Carbon trading project in Kibale National Park bears fruit

Kibale National Park is implementing a carbon trading project to curb cases of poaching.

Carbon trading is a market-based system aimed at reducing greenhouse gases that contribute to global warming. Under the Kyoto Protocol countries are obliged to reduce carbon emissions in an attempt to mitigate the effects of climate change.

The Kyoto Protocol is an international agreement signed in 1997 which commits countries by setting internationally binding emission reduction targets.

In 1994, Kibale National Park and Face the Future, an organization that develops forest carbon projects around the world, restored more than 4,000 hectares of forest cover in Kasenda Sub County, Kabarole district and in Bigodi parish in Kamwenge district, which neighbour the park.

The forest cover acts as carbon sinks, storing the carbon dioxide in the wood and soil, and preventing immediate release.

Twenty three years later, the project has since been a success after 1,151,655 tons of carbon was sold this year.

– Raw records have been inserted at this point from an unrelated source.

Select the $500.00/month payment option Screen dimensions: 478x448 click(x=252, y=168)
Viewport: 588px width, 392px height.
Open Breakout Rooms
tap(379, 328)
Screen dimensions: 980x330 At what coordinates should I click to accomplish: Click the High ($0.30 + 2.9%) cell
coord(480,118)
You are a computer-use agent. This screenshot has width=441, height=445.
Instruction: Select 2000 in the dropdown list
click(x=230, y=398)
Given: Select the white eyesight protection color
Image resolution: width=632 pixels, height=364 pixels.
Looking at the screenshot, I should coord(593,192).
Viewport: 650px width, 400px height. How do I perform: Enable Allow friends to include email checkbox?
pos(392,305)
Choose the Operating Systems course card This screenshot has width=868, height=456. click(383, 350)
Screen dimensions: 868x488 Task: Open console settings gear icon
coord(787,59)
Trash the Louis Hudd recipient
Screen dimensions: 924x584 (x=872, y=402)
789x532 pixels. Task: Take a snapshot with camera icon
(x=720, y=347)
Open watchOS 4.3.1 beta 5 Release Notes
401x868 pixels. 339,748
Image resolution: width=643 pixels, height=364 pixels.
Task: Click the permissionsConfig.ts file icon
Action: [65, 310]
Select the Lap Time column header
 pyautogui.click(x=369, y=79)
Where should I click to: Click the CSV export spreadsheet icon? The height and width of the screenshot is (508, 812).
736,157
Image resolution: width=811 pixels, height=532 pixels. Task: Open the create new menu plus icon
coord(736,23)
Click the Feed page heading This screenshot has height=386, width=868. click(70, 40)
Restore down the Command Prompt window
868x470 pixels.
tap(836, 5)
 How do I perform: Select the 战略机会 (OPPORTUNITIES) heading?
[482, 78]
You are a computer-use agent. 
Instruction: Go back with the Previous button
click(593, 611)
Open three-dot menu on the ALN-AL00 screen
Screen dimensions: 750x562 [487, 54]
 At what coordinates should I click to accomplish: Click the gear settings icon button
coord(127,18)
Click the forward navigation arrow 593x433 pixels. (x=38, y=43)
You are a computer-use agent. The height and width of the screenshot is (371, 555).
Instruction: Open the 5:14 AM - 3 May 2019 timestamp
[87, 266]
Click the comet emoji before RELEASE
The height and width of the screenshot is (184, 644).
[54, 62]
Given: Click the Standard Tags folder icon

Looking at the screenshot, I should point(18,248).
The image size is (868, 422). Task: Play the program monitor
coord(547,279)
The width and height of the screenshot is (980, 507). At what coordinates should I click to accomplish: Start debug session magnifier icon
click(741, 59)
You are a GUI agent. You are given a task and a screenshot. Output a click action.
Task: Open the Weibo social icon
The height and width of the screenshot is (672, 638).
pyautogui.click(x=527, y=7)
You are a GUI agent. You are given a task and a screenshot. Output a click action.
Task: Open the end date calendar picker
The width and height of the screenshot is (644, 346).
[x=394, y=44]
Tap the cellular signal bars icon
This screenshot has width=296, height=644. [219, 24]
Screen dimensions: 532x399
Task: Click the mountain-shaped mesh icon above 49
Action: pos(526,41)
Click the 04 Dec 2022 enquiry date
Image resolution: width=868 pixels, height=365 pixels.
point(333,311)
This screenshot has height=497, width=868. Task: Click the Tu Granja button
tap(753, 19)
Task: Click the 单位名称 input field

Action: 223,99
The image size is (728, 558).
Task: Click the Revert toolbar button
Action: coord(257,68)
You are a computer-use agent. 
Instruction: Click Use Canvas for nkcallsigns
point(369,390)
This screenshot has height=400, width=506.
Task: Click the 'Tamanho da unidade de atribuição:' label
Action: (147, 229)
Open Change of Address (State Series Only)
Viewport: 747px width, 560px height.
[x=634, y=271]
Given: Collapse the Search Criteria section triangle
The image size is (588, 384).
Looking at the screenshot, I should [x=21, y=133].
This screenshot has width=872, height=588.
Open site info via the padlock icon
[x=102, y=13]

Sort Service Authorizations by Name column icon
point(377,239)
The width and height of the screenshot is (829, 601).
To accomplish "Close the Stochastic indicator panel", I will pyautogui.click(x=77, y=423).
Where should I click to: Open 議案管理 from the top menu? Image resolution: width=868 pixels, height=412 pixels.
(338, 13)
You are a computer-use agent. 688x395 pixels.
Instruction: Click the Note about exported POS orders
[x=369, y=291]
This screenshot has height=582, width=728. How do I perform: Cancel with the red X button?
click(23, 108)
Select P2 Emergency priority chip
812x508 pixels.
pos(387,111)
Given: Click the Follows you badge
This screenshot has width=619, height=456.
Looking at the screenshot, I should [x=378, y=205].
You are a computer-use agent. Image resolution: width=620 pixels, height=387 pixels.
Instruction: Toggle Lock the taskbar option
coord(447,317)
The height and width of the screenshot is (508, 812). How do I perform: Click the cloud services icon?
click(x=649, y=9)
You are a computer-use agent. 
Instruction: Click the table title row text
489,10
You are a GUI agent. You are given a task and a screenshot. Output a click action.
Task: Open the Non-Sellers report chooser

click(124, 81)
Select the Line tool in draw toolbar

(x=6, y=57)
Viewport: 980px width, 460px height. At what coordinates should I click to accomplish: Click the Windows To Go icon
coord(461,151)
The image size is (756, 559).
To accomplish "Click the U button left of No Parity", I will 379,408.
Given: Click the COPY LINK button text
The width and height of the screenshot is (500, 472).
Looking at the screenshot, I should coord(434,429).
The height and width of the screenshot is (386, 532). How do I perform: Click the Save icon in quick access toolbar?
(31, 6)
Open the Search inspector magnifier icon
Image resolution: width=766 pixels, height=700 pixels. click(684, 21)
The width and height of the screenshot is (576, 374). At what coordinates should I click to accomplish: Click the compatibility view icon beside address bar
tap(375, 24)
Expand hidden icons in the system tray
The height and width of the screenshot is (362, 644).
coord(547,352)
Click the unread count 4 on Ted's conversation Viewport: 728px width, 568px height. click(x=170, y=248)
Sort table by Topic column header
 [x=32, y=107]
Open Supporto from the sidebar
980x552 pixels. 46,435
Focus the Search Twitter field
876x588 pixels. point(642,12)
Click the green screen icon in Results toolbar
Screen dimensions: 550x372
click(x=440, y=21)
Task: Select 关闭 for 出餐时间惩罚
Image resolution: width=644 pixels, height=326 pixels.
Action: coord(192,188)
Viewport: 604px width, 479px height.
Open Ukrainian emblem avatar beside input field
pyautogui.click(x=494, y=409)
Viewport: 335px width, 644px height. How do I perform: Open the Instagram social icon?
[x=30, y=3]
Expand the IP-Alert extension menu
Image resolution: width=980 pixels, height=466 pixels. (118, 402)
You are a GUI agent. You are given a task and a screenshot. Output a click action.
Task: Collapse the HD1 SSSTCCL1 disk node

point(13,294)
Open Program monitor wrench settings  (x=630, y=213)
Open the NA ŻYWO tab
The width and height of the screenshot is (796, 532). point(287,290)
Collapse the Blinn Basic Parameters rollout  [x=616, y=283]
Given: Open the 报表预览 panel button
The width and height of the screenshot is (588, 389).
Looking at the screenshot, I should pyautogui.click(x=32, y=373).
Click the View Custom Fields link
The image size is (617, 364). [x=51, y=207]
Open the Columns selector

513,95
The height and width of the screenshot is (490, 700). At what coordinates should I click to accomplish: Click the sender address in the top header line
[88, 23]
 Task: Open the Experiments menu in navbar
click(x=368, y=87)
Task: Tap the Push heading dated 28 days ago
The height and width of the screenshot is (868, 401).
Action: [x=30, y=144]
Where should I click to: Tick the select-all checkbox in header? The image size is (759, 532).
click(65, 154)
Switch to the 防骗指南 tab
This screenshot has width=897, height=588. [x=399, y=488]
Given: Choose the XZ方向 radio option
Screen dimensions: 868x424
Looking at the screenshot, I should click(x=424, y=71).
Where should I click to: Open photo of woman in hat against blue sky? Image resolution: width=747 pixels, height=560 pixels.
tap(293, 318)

Fifty-percent of the revenue was retained by the project and another 50 percent by Kibale National Park.

William Chemutai, the forest restoration manager, Kibale National Park, said that more than 80 million Shillings, which was generated from the sale of the carbon will be channeled to communities neighbouring the park to enable them engage in income generating activities such as bee keeping, piggery and goat rearing.

According to Chemutai, the activities are an inducement to communities to stop illegal wildlife activities such as poaching.

Records from Kibale National Park show that since the beginning of this year, more than 70 cases of poaching have been registered.  Some of the animals are poached for bush meat and the elephants for ivory tusks.

Chemutai says that the revenue generated will also be used to dig a five-kilometre trench in the two districts to avoid animals especially elephants from destroying crops.